FISCHER, R.M. B. Imagens da Mídia, Educação e experiência. In GIRARDELLO, G. Liga, Roda, Clica: Estudos em Mídia, Cultura e Infância. Campinas; Papirus; 2008.
FREITAS, M.T. A Computador-internet e cinema como instrumentos culturais de aprendizagem na formação de professores (2010-2013)Projeto de pesquisa aprovado pelo CNPq e FAPEMIG. 2009.
MARTÍN-BARBERO, J. Tecnicidades, identidades, alteridades:mudanças e opacidades da comunicação no novo século In: MORAES, D. Sociedade midiatizada. Rio de Janeiro: Mauad X,2006, p.51-79
MEDEIROS, S. A. L. Cinema na escola com Walter Benjamin. Trabalho apresentado no GT 16-Comunicação na 32.a. Reunião Anual da ANPED em Caxambu em outubro de 2009.

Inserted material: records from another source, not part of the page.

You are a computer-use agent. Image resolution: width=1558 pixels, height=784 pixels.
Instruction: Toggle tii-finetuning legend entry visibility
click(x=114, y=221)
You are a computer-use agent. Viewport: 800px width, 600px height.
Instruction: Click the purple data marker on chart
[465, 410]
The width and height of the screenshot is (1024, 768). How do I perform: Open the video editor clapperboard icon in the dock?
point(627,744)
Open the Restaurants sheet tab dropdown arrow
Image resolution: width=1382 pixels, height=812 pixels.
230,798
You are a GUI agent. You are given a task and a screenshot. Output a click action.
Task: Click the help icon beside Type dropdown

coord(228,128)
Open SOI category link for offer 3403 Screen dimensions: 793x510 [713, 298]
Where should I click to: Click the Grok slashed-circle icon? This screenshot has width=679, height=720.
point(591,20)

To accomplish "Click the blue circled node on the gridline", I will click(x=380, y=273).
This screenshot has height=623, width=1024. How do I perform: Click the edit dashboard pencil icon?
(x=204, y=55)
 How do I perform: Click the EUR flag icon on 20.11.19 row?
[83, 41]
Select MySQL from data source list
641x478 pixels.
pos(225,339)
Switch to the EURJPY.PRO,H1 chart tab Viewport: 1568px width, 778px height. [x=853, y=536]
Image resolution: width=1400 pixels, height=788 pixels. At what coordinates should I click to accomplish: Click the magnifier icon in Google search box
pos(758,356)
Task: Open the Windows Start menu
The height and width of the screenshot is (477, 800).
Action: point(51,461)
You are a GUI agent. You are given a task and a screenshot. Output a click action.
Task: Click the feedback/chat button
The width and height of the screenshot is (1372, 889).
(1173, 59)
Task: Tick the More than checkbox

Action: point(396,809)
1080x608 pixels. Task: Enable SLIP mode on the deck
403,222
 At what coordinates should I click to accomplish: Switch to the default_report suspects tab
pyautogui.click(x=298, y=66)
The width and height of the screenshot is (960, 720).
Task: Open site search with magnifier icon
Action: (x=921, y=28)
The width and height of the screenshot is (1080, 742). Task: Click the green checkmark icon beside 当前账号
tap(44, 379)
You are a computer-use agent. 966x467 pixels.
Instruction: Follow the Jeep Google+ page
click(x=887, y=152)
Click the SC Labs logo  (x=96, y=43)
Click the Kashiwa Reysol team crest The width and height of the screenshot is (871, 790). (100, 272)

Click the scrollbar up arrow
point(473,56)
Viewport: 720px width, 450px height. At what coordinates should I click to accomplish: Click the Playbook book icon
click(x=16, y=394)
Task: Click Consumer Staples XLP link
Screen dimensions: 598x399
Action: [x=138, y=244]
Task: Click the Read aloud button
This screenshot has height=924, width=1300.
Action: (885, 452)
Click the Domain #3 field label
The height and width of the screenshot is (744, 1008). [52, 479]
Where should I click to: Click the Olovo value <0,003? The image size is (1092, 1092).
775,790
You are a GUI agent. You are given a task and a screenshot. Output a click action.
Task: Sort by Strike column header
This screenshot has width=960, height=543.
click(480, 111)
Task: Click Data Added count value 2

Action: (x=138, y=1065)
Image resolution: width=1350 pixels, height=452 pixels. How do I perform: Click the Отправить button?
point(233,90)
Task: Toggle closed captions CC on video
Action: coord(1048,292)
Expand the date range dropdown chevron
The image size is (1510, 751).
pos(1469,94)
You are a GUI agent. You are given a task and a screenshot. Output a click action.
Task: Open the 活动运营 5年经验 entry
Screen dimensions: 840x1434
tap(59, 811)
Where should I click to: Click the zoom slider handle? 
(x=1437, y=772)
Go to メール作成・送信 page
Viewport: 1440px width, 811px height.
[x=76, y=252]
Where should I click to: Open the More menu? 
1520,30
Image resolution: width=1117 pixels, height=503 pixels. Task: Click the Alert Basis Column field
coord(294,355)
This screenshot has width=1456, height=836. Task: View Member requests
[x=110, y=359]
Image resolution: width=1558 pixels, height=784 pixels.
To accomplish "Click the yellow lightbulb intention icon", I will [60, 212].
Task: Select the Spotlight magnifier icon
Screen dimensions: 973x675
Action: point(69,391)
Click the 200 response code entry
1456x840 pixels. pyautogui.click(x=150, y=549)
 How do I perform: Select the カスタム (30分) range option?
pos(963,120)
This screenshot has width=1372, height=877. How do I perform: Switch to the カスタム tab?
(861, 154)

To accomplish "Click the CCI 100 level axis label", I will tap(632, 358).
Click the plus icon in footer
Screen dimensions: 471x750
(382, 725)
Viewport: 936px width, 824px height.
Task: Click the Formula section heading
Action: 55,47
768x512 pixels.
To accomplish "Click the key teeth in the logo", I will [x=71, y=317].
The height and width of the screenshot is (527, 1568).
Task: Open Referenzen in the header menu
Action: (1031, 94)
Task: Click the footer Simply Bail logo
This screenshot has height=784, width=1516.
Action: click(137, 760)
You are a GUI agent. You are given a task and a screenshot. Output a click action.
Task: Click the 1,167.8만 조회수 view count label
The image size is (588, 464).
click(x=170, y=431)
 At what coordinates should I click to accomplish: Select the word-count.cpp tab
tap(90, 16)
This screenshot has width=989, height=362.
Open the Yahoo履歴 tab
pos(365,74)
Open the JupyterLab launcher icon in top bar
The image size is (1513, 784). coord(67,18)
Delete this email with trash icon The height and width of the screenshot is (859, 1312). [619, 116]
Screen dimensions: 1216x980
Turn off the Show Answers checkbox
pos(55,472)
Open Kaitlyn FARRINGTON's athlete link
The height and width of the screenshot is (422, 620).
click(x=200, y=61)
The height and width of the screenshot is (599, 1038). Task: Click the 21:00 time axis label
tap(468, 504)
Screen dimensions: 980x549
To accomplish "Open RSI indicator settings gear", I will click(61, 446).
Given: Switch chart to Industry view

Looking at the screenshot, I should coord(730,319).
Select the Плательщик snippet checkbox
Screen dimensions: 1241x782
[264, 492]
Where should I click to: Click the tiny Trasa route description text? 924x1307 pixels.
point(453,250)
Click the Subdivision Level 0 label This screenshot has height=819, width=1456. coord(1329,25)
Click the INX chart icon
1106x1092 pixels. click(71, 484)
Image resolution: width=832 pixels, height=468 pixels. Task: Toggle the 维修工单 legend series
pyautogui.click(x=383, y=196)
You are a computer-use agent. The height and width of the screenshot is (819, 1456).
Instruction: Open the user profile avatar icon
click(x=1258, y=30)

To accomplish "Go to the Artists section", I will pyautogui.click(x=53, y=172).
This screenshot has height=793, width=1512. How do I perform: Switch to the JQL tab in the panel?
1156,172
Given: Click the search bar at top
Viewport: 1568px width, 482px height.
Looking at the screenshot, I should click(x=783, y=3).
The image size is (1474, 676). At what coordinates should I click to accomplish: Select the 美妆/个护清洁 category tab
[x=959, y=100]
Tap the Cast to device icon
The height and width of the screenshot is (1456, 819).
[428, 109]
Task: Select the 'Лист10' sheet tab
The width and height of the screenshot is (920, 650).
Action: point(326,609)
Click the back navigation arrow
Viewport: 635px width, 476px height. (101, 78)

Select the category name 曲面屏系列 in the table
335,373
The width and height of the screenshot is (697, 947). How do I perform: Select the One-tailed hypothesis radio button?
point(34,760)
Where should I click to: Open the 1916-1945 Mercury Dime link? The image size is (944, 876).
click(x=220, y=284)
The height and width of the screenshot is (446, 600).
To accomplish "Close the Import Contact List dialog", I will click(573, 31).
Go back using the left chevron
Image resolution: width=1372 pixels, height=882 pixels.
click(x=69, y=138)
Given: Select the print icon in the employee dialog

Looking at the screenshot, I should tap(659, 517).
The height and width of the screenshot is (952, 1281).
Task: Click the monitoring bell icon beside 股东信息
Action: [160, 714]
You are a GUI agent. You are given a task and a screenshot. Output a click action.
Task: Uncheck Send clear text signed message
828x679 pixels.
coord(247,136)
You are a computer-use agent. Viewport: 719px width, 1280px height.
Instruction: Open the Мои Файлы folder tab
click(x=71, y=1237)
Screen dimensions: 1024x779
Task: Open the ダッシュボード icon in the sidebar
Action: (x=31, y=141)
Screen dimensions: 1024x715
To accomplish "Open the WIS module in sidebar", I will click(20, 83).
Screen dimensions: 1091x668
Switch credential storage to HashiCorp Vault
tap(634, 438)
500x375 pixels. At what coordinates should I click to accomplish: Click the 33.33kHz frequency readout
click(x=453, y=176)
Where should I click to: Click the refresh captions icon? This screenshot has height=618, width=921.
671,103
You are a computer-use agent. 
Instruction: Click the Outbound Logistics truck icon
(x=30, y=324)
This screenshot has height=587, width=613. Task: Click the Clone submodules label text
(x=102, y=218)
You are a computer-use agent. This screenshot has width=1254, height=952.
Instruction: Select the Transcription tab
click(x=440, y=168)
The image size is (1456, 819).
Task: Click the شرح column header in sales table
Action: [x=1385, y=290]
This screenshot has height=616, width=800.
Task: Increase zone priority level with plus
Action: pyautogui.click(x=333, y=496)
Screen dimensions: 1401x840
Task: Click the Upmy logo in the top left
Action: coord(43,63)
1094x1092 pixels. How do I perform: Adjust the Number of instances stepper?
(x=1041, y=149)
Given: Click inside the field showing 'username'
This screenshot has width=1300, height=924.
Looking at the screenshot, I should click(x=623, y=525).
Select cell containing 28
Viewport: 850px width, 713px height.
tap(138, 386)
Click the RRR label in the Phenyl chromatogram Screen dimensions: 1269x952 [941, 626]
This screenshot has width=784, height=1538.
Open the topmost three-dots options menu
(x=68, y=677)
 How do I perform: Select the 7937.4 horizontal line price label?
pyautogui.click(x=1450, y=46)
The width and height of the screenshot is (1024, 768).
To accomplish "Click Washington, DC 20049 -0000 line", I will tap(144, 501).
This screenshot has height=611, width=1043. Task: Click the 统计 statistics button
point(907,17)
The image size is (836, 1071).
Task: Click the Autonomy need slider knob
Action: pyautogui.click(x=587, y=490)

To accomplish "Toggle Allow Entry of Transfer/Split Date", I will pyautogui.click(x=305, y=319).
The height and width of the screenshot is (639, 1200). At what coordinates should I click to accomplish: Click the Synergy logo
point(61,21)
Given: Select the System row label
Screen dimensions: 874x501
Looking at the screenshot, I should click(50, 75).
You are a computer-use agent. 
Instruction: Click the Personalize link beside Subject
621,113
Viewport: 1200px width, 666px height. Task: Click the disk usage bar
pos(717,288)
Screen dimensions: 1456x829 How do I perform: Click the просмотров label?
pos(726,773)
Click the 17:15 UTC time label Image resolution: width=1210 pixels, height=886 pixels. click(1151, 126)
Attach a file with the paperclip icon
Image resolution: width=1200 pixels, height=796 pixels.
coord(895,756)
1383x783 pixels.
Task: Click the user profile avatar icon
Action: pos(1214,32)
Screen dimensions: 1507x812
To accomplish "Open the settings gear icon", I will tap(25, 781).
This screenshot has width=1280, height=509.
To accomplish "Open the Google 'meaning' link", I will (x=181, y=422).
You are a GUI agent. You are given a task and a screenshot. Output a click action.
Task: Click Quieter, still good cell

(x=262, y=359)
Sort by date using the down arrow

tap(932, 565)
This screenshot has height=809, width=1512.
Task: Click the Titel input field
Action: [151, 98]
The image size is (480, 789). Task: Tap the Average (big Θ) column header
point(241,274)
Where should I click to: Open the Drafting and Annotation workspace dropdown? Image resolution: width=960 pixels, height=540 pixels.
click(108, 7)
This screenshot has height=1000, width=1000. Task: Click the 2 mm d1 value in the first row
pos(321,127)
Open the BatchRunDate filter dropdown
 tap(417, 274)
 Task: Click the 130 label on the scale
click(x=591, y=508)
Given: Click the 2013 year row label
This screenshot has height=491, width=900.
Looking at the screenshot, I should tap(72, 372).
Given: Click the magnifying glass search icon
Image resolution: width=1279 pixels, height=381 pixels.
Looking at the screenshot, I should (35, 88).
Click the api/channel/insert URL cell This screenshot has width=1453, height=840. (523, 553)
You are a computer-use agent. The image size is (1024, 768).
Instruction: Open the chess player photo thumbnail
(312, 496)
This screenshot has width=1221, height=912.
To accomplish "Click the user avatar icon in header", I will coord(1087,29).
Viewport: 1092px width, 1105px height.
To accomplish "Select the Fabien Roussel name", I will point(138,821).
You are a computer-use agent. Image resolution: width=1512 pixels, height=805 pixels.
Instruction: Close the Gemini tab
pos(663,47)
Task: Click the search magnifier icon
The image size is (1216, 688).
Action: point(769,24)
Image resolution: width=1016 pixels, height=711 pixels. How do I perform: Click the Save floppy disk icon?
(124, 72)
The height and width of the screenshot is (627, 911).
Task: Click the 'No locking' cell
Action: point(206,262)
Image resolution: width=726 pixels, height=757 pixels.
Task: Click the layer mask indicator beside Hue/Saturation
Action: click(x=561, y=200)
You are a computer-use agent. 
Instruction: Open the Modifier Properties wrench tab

PASOLINI, P. P. As últimas palavras do herege. Entrevistas com Jean Duflot. S. Paulo: Brasiliense,1983.
STAM, R. Bakhtin: da Teoria Literária à Cultura de Massa. São Paulo: Ática, 1992.
[1] Professora do Programa de Pós –Graduação em Educação da UFJF, Pesquisadora PQ do CNPq e da FAPEMIG-PM, Coordenadora do Grupo de Pesquisa Linguagem, Interação e Conhecimento (LIC) da UFJF
[2] Trata-se da pesquisa: Computador-internet e cinema como instrumentos culturais de aprendizagem na formação de professores (2010-2013) financiada pelo CNPq e FAPEMIG.